„Zanim wyjedziesz w Bieszczady. Przystanek jezioro” to kontynuacja wydanej w 2019 r. książki, przybliżającej Bieszczady i życie – jak sam autor pisze - „dwóch najsłynniejszych w Polsce leśników”. 15 października w Bukowcu, cała trójka spotkała się z czytelnikami.
Spotkanie autorskie, prawdopodobnie pierwsze i jedyne w tym roku, odbyło się w Ośrodku Wypoczynkowym Połoniny w Bukowcu. Miejsce wybrane zostało nieprzypadkowo – to tu trio Nóżka, Scelina, Kozłowski spotkało się po raz pierwszy, by zacząć opowieść „Zanim wyjedziesz w Bieszczady”, wydaną w ubiegłym roku, której kontynuację pod tytułem „Przystanek jezioro” od dziś mamy okazję czytać.
Tradycyjnie na początku spotkania publiczność wprowadzona została w tematykę, po czym była okazja do zadawania pytań. Nie zabrakło oczywiście charakterystycznego dla baligrodzkich leśników dokazywania.

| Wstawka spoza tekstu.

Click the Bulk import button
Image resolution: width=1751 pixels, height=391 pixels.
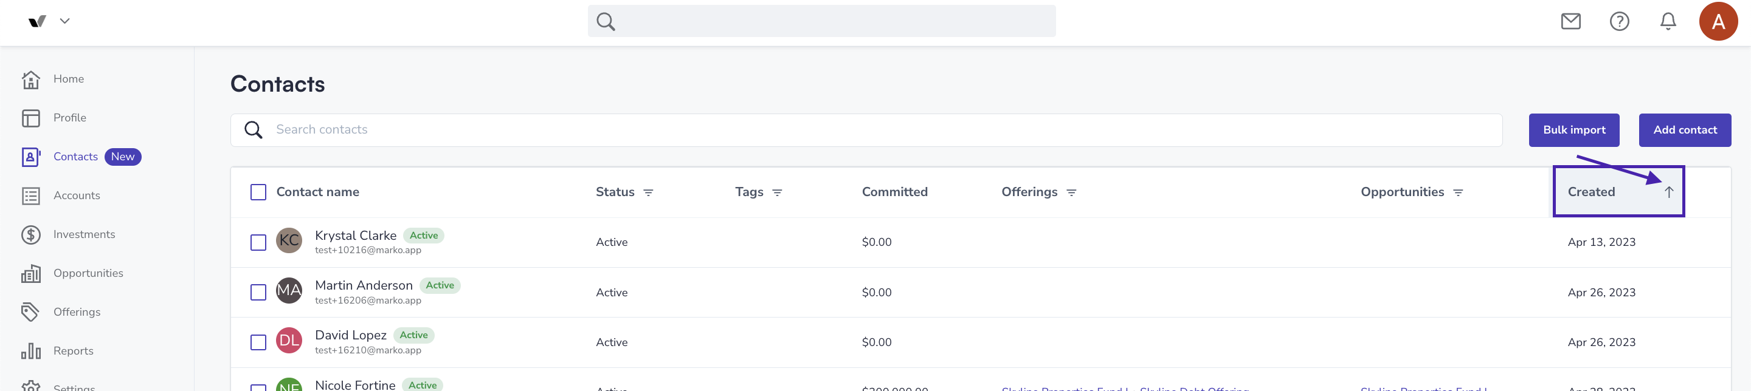[1574, 130]
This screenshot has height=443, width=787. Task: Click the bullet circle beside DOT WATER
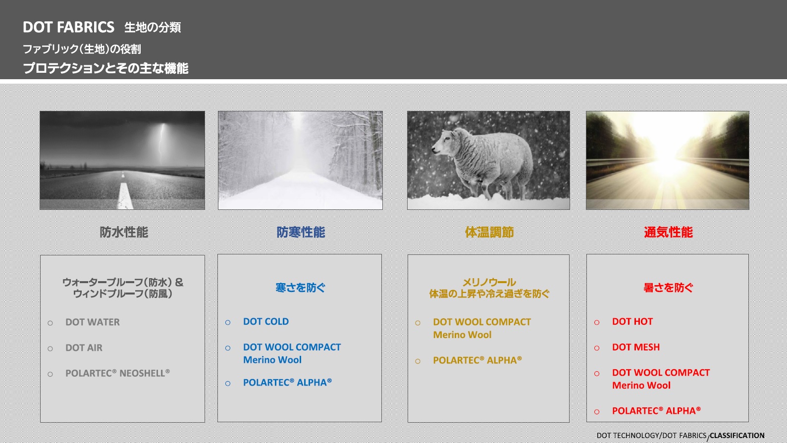tap(50, 323)
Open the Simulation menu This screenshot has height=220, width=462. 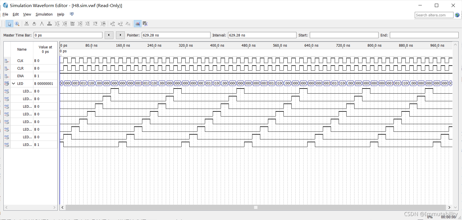(x=44, y=14)
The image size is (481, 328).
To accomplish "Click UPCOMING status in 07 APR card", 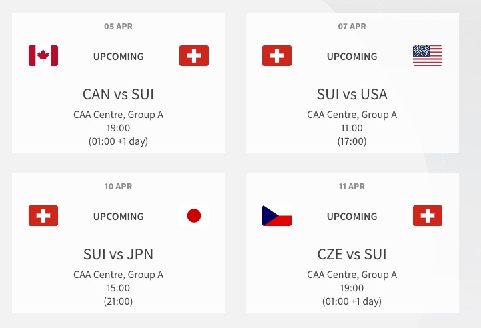I will click(352, 57).
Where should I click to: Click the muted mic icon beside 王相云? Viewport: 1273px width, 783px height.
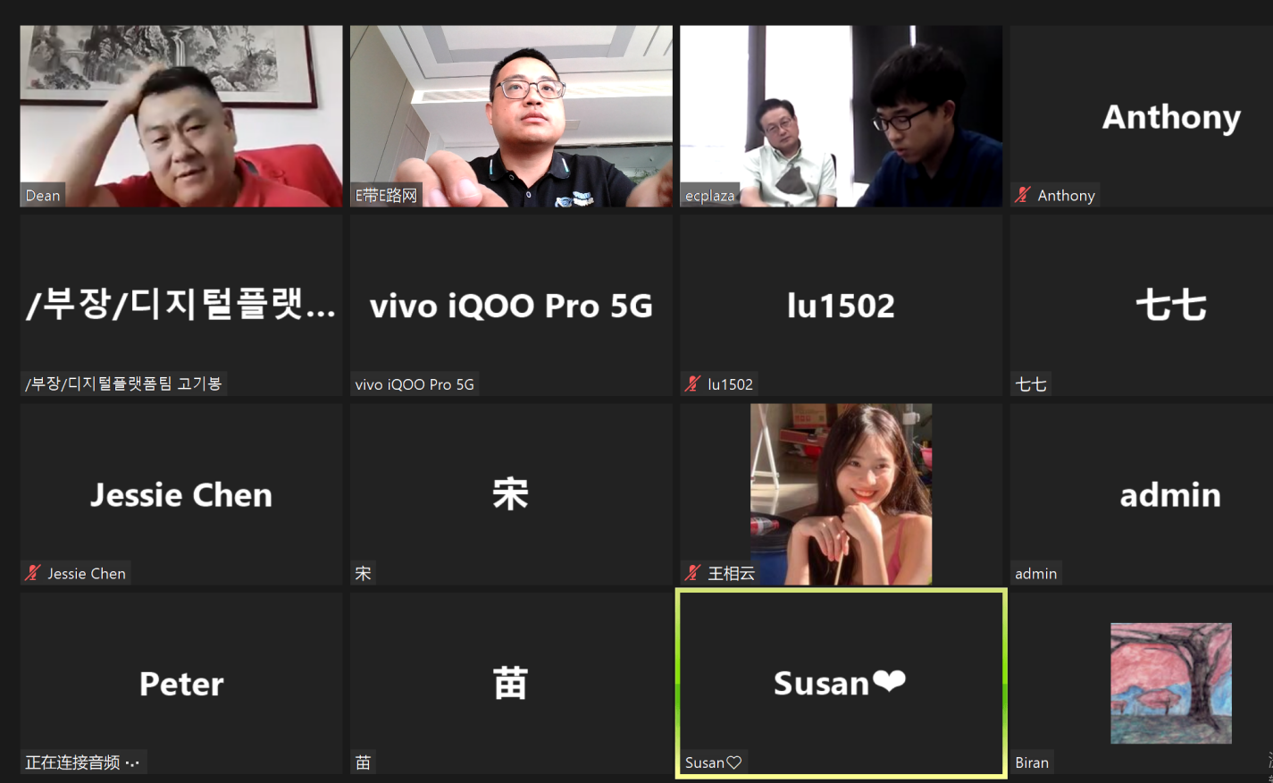tap(692, 573)
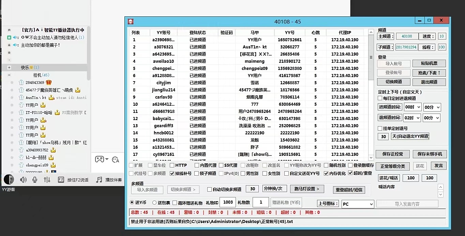Click the 发言 button
This screenshot has width=465, height=236.
tap(438, 166)
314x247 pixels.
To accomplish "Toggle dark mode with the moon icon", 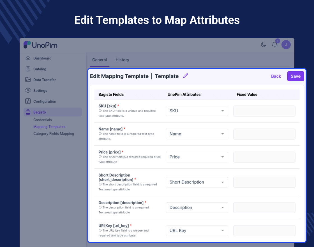I will [263, 45].
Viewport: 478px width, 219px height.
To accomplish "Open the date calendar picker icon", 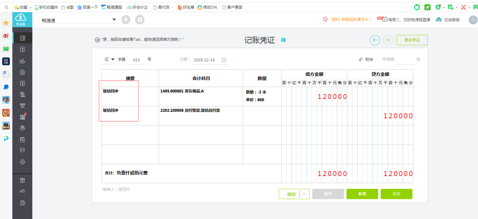I will [x=224, y=60].
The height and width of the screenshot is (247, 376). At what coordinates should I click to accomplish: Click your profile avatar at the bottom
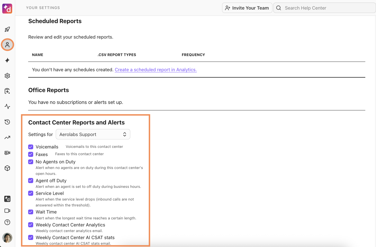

Kanwą nowej książki jest oczywiście Jezioro Solińskie. Ono chyba najmniej kojarzy „ortodoksyjnym” miłośnikom regionu z Bieszczadami. Bardziej oceniane jest jako siedlisko komercji, zwłaszcza okolice zapory w Solinie. Są tacy, którzy w mediach społecznościowych poprawiają z oburzeniem nazwę „jezioro” na „zalew”. Zatem, dlaczego?
„Jezioro Solińskie to miejsce nieoczywiste. Z potencjałem. Mało kto widzi je jako coś, co kojarzy się z Bieszczadami. W tej książce pokazujemy nowe, bardzo ważne oblicze jeziora.” – mówi Maciej Kozłowski, autor publikacji. „W książce chcemy pokazać różne aspekty wody, pokazać ją z różnych perspektyw.” – dodaje.
„Jezioro” to historia życia ludzi, przekazana współcześnie. „Człowiek jest częścią przyrody” – podkreśla Marcin Scelina, dlatego przyroda, woda, pełni w tej książce ważną, choć drugoplanową rolę tła dla opowieści o ludziach. Jest jej „cichą bohaterką”.
W książce Macieja Kozłowskiego tym razem pojawiają się nowi bohaterowie. Rozmówcy. Dzięki którym maluje się obraz dawnego i współczesnego życia w różnych częściach jeziora – tej „cywilizowanej” – północnej i „dzikiej” – południowo-wschodniej.
„Zbieranie materiałów zacząłem od wywiadów. Rozmowa i język mówiony - jak mówi autor - są dla mnie niezwykle ważne. W spontanicznych wypowiedziach możemy usłyszeć o wiele więcej.” – dodaje.
Po spotkaniu do zdobycia autografów ustawiła się długa kolejka. W międzyczasie w Bieszczadzki muzyczny klimat wprowadził publiczność zespół „Lirepi”.
Książka „Przystanek jezioro” miała zaskoczyć zarówno jej twórców, jak i czytelników. Czy tak będzie? Zobaczymy.